• [Task to carry out] From the line that contains "Select the first '... are sequences' cell" down to the final line below, please repeat each line exactly and nothing more, with no pictures.

• [Available data]
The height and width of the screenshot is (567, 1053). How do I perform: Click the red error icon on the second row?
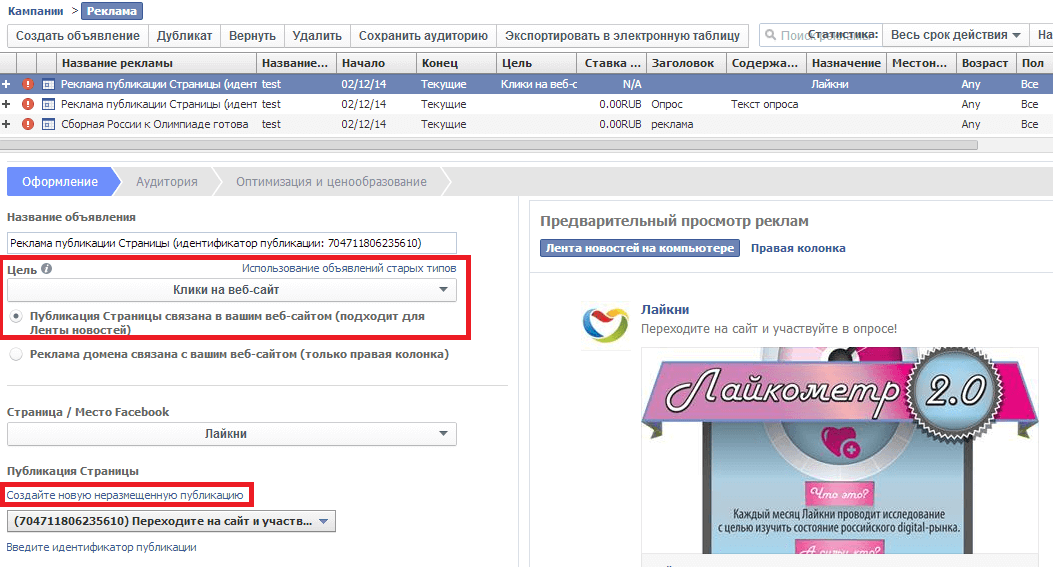point(28,105)
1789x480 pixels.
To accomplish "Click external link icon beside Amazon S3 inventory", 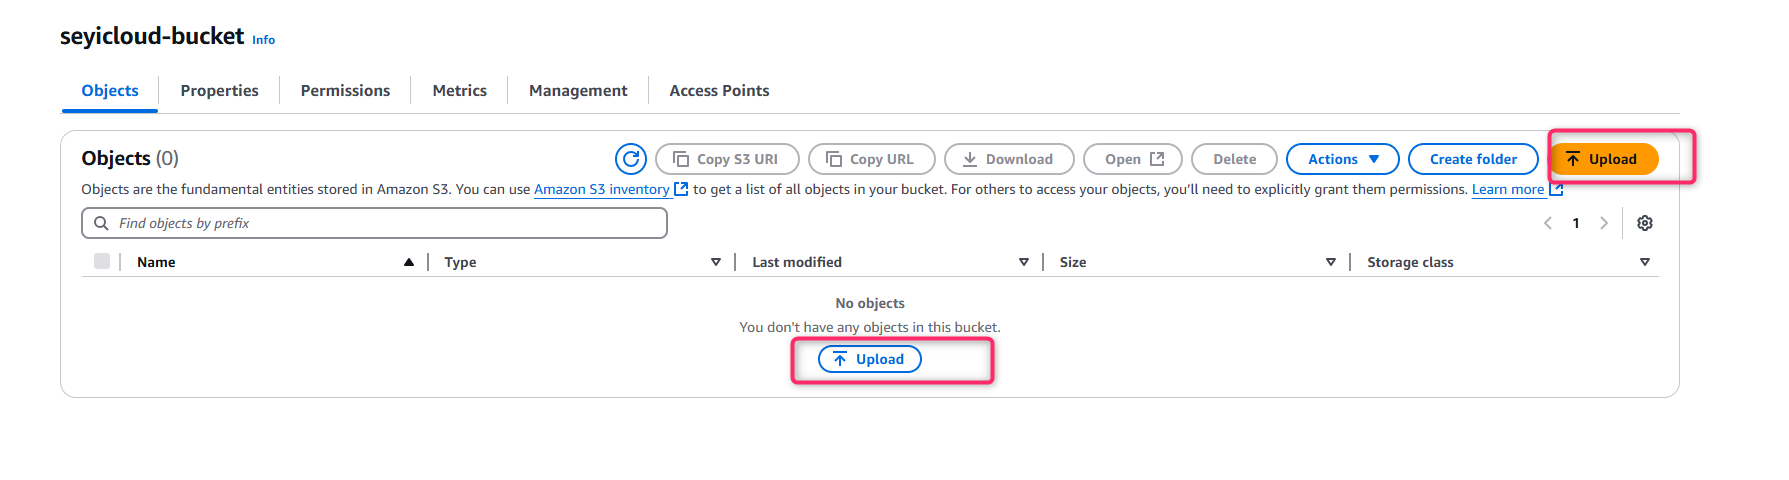I will tap(681, 189).
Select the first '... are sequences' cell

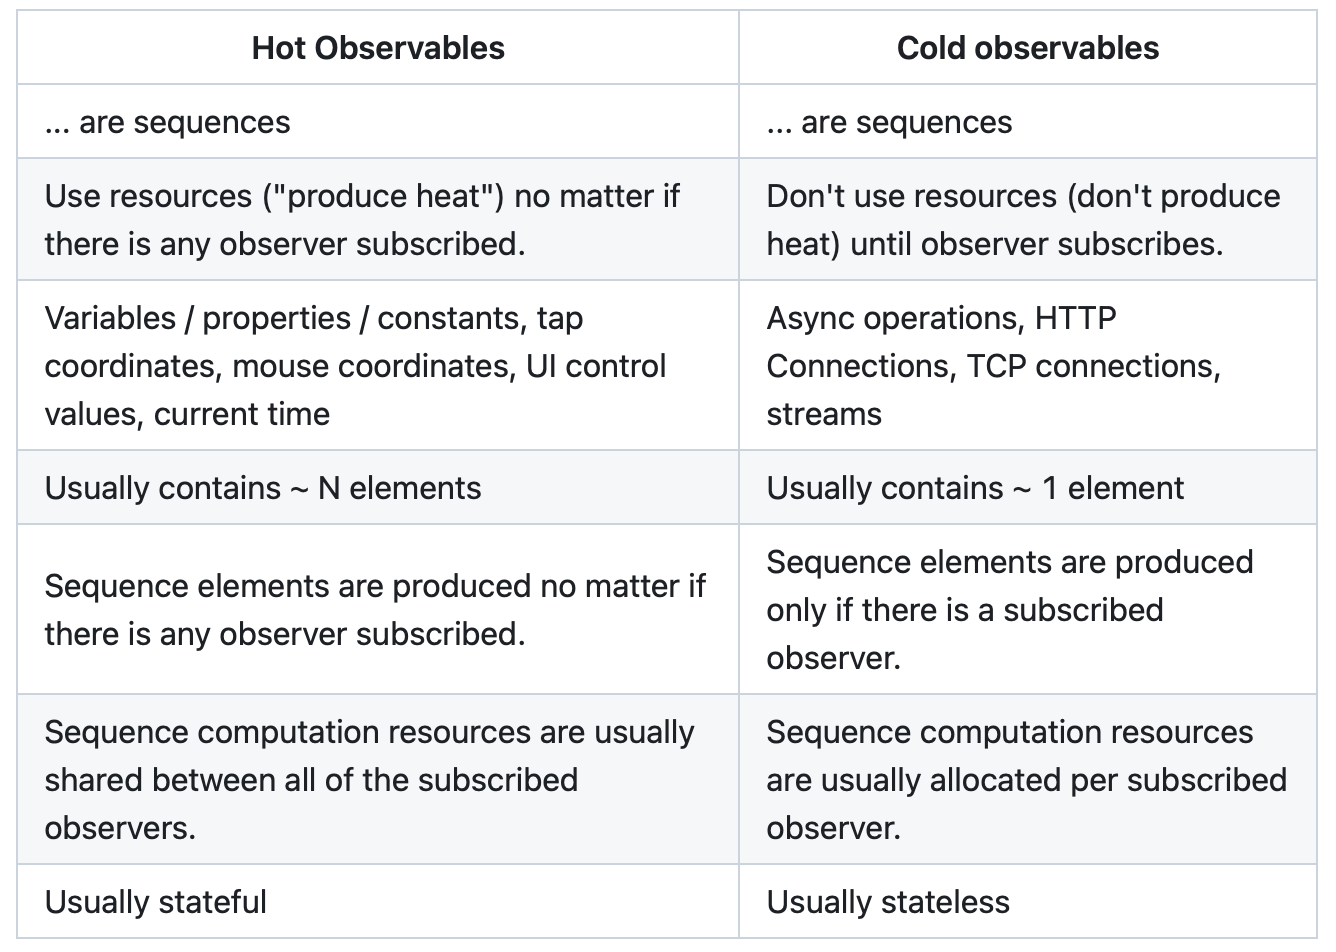(378, 122)
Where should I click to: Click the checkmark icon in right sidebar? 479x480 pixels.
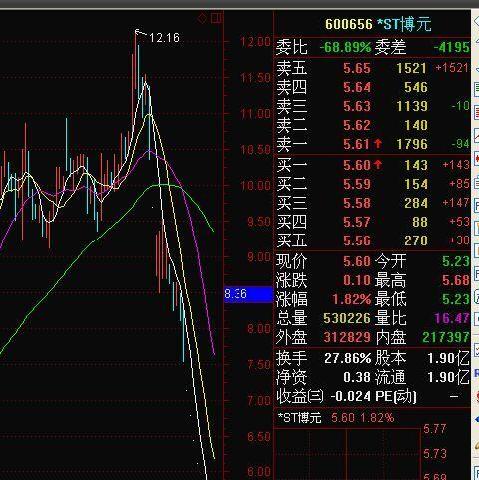(x=477, y=350)
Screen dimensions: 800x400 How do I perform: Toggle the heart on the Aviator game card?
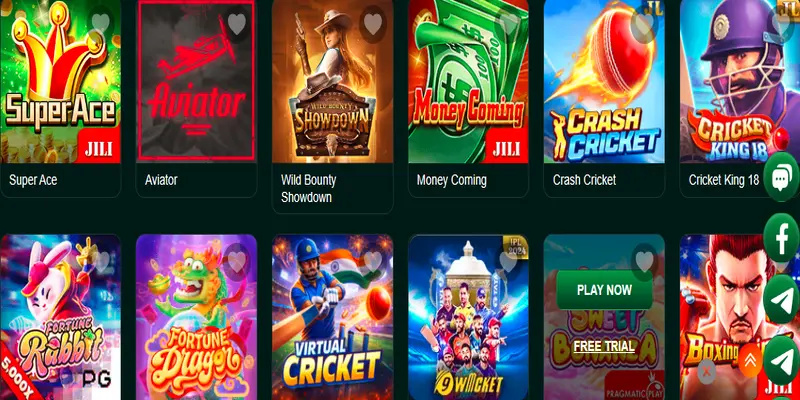pyautogui.click(x=237, y=23)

• [Expected output]
Select the first '... are sequences' cell

(378, 122)
Where should I click to: Click the checkmark icon in right sidebar? 479x480 pixels.
(x=477, y=350)
Screen dimensions: 800x400 How do I perform: Toggle the heart on the Aviator game card?
pyautogui.click(x=237, y=23)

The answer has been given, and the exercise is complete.